Learn how to deploy Passport in a federated Microsoft Entra ID environment
Note: Microsoft Entra ID is the new name for Azure AD (Azure Active Directory)
When using Passport in a federated Microsoft Entra ID Environment, you'll need to create a Home Realm Discovery (HRD) policy in Entra ID using PowerShell. An HRD policy allows Passport to use Entra ID as the source of truth for authenticating users when deploying Passport in a federated environment where Entra ID acts as the service provider (SP) federated with an external identity provider (IdP).
- Before You Begin
- Authentication Flow in a Federated Environment
- Authentication Flow with HRD Configured
- Create an HRD Policy
Before You Begin
Ensure that:You have an Azure account with an active subscription. If you don't already have one, you can create an account for free here.
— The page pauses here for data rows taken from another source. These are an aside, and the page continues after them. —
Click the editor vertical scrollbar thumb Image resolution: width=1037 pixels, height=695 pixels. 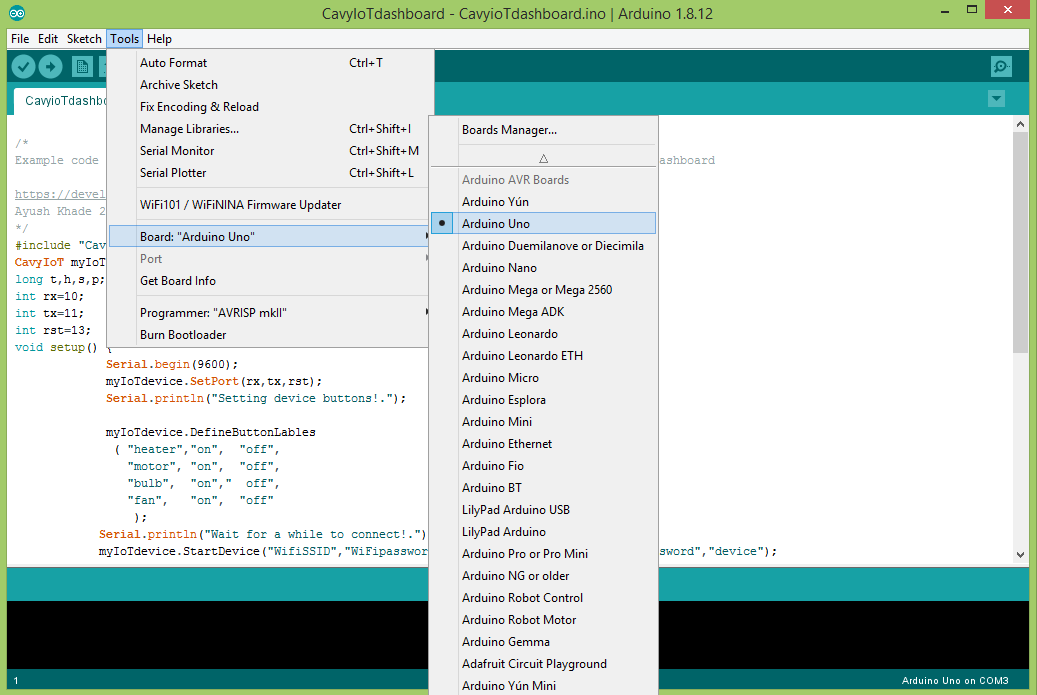pos(1020,240)
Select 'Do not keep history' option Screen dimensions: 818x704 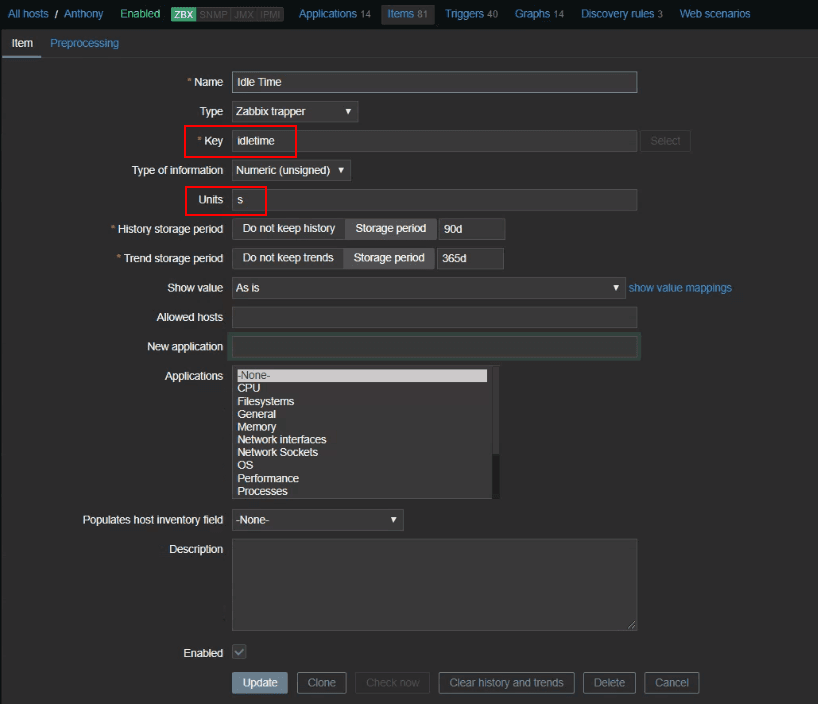[287, 228]
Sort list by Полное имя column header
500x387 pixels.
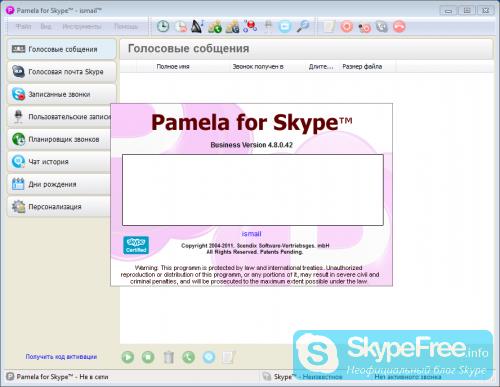[173, 67]
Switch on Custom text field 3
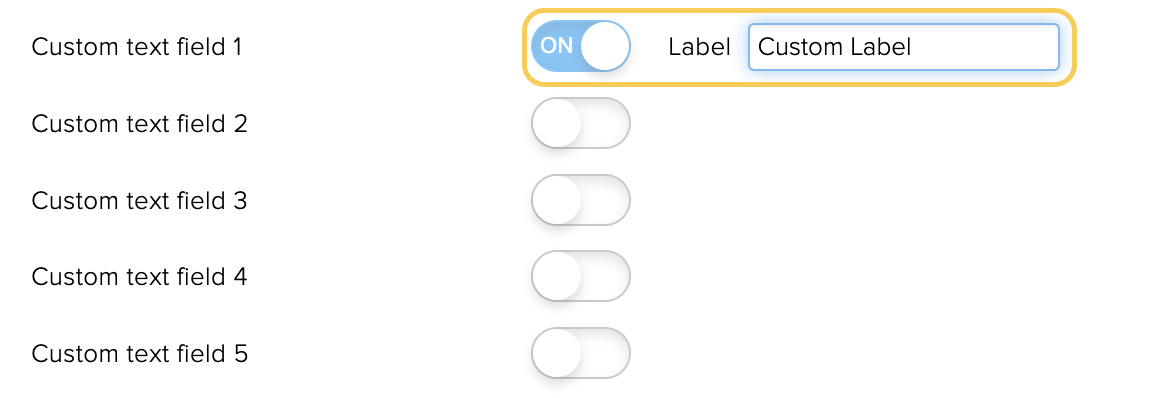1150x398 pixels. pos(580,199)
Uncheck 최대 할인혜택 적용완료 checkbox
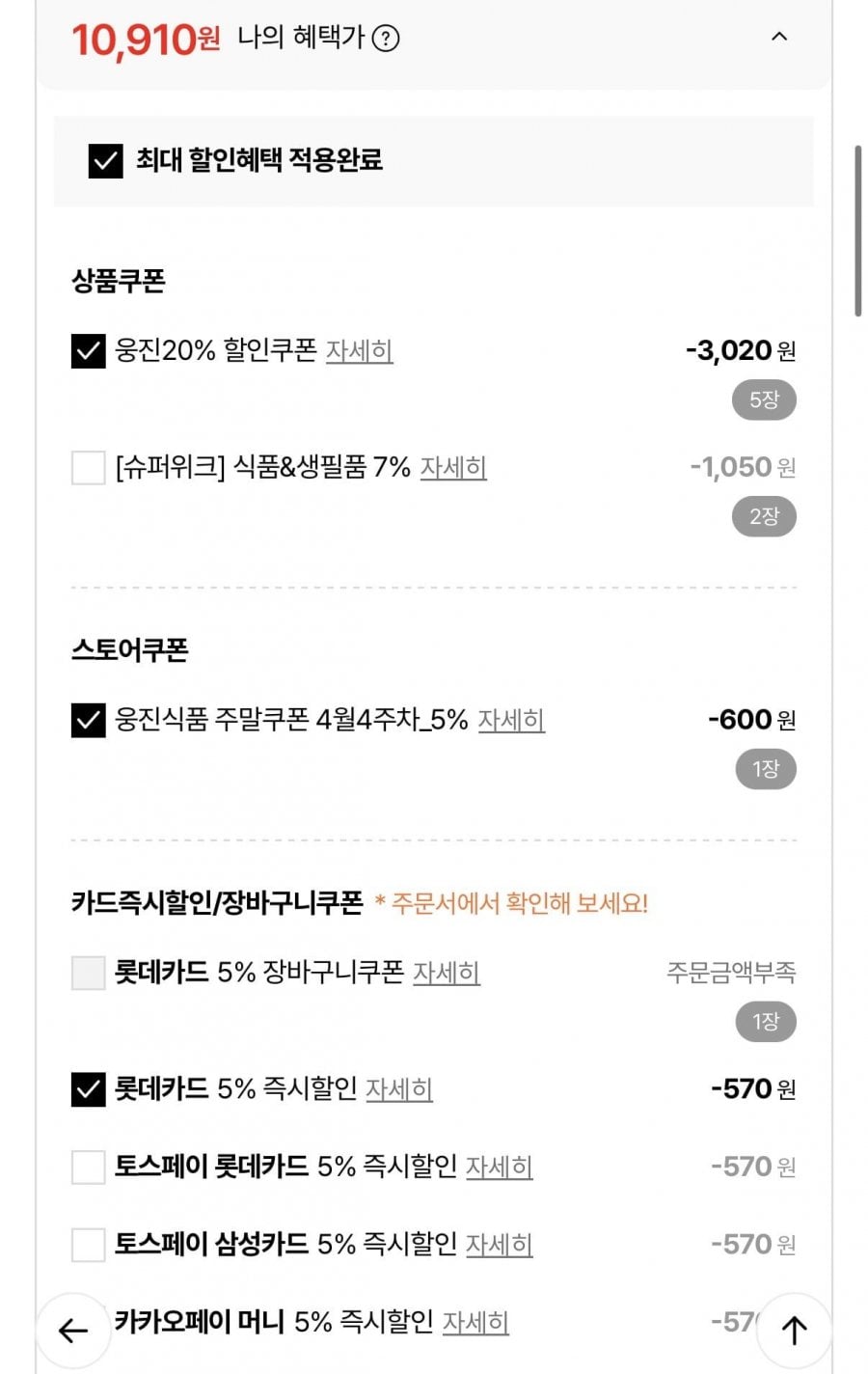 click(105, 160)
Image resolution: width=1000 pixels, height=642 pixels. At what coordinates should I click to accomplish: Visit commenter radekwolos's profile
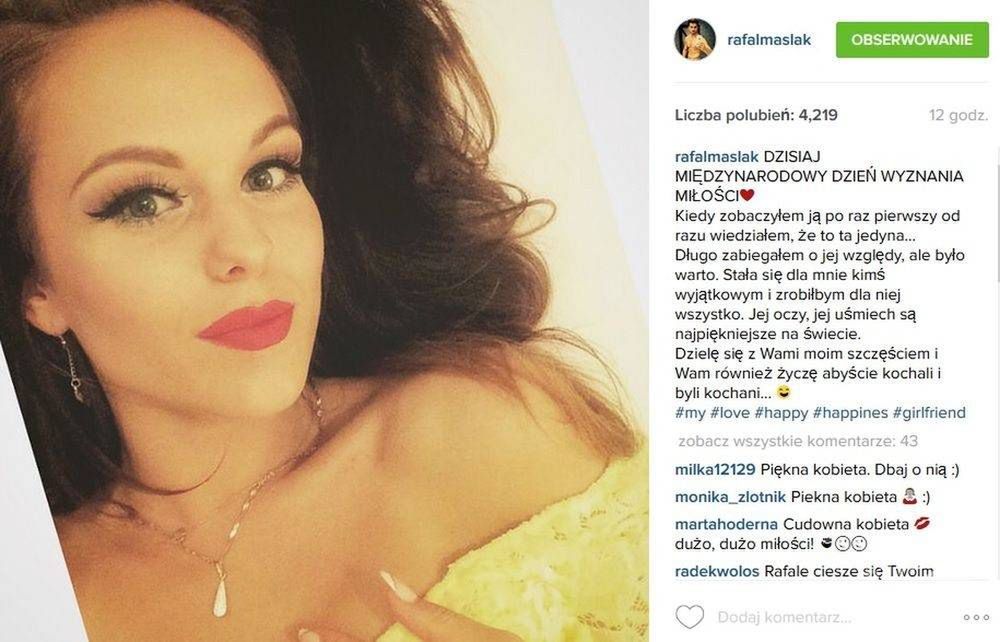[717, 571]
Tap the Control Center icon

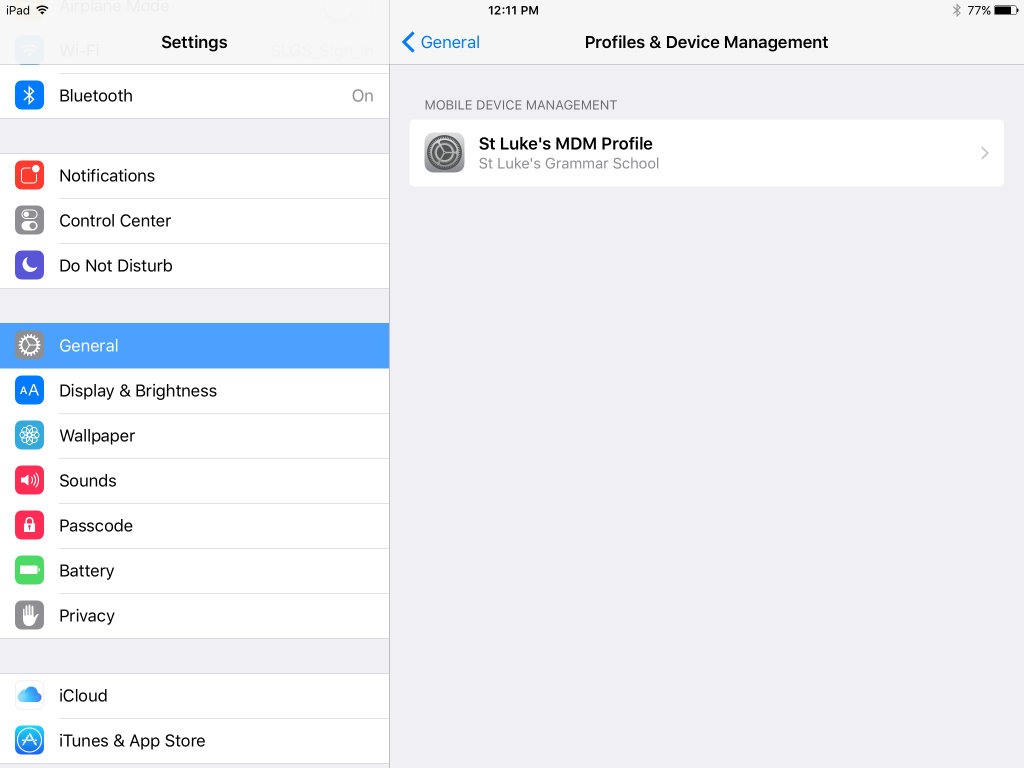[29, 221]
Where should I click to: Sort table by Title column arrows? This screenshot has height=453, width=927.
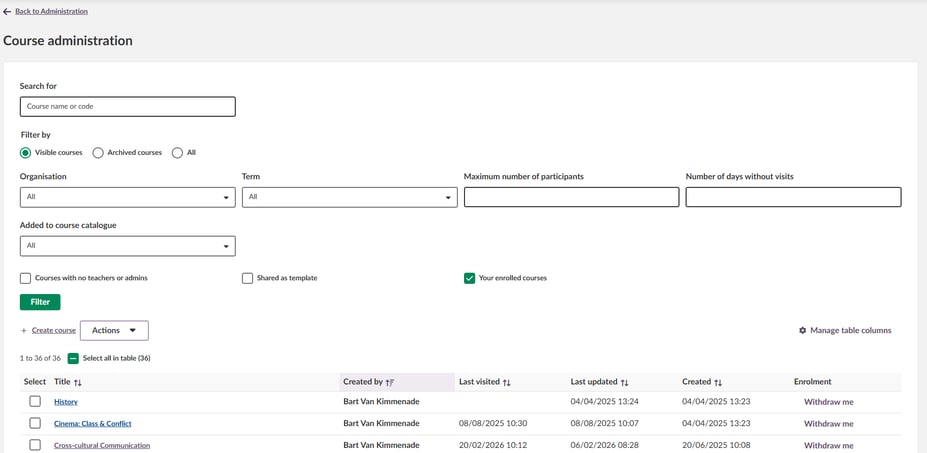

You have access to an Azure user with one of the following roles: Global Administrator, Cloud Application Administrator, Application Administrator, or service principal owner.
You have a Windows or Windows Server machine (can be virtual) with the latest Azure AD PowerShell cmdlet preview installed.
Both users' and users' passwords are already being synced by the federated identity provider.
In an Azure AD and Active Directory hybrid setup, password hash sync must be enabled between Azure AD and Active Directory using Microsoft Entra Connect Sync.
- In a cloud IdP scenario, be sure that both usernames and passwords are synced from the federated IdP.
You have already created the Kandji Passport Enterprise app in Entra ID, per the instructions in this support article.
You have created the Passport Library Item in Kandji using this support article.
Authentication Flow in a Federated Environment
The diagram below depicts the Passport authentication flow when Entra ID acts as a service provider (SP) federated with another identity provider (IdP).
When a user attempts to authenticate via Passport, the request looks like this:
Passport sends an authentication request to Azure AD.
Azure AD forwards the auth request to the federated IdP.
The auth request is validated by the IdP and sent back to Azure AD.
Azure AD receives the validation but has no reason to forward it to Passport, at which point the user’s authentication attempt fails, and an error is delivered to Passport.
Authentication Flow with HRD Configured
The diagram below depicts the Passport authentication flow with an Azure AD Home Realm Discovery policy. When a user attempts to authenticate via Passport, the request looks like this:
Passport sends an authentication request to Azure AD.
Entra ID validates the authentication request using the HRD policy and responds to Passport with a successful user authentication response.
Create an HRD Policy
Go to the Windows computer.
Open PowerShell as an administrator.
Connect to your Enra ID tenant with the command Connect-AzureAD. A web view will open, prompting you will enter your Entra ID credentials.
Create a new policy with the command below. This will allow users to authenticate to a specific application directly with Entra ID with their username and password in a federated environment. If you have existing HRD policies in your environment, you can set the DisplayName to something like KandjiHRDPolicy.
New-AzureADPolicy -Definition @("{`"HomeRealmDiscoveryPolicy`":{`"AllowCloudPasswordValidation`":true}}") -DisplayName KandjiHRDPolicy -Type HomeRealmDiscoveryPolicy
Run the command Get-AzureADPolicy to list the policy that you've just created and copy the ObjectID string listed under the ID column in the output.
Run the command Get-AzureADServicePrincipal to get the Service Principal (Azure Enterprise Application) ObjectID.
If you know the name of the Enterprise Application, you can add the -SearchString your_app_name_here to the command above. Example: Get-AzureADServicePrincipal -SearchString "Kandji Passport"
Run the following command to add the Kandji Passport Enterprise Application to the HRD policy. Replace <ObjectID of the Service Principal> with the Kandji Enterprise App ObjectIDcopied earlier. Replace <ObjectId of the Policy> with the HDR ObjectIDcopied earlier.
Add-AzureADServicePrincipalPolicy -Id <ObjectID of the Service Principal> -RefObjectId <ObjectId of the Policy>
If you do not create the right policy, you can use the following command to remove it and try again.
Remove-AzureADServicePrincipalPolicy -id <ObjectId of the Service Principal> -PolicyId <ObjectId of the policy>
Check the apps assigned with Get-AzureADPolicyAppliedObject -id <ObjectId of the Policy>.
To disconnect the PowerShell session from Azure, use the command Disconnect-AzureAD.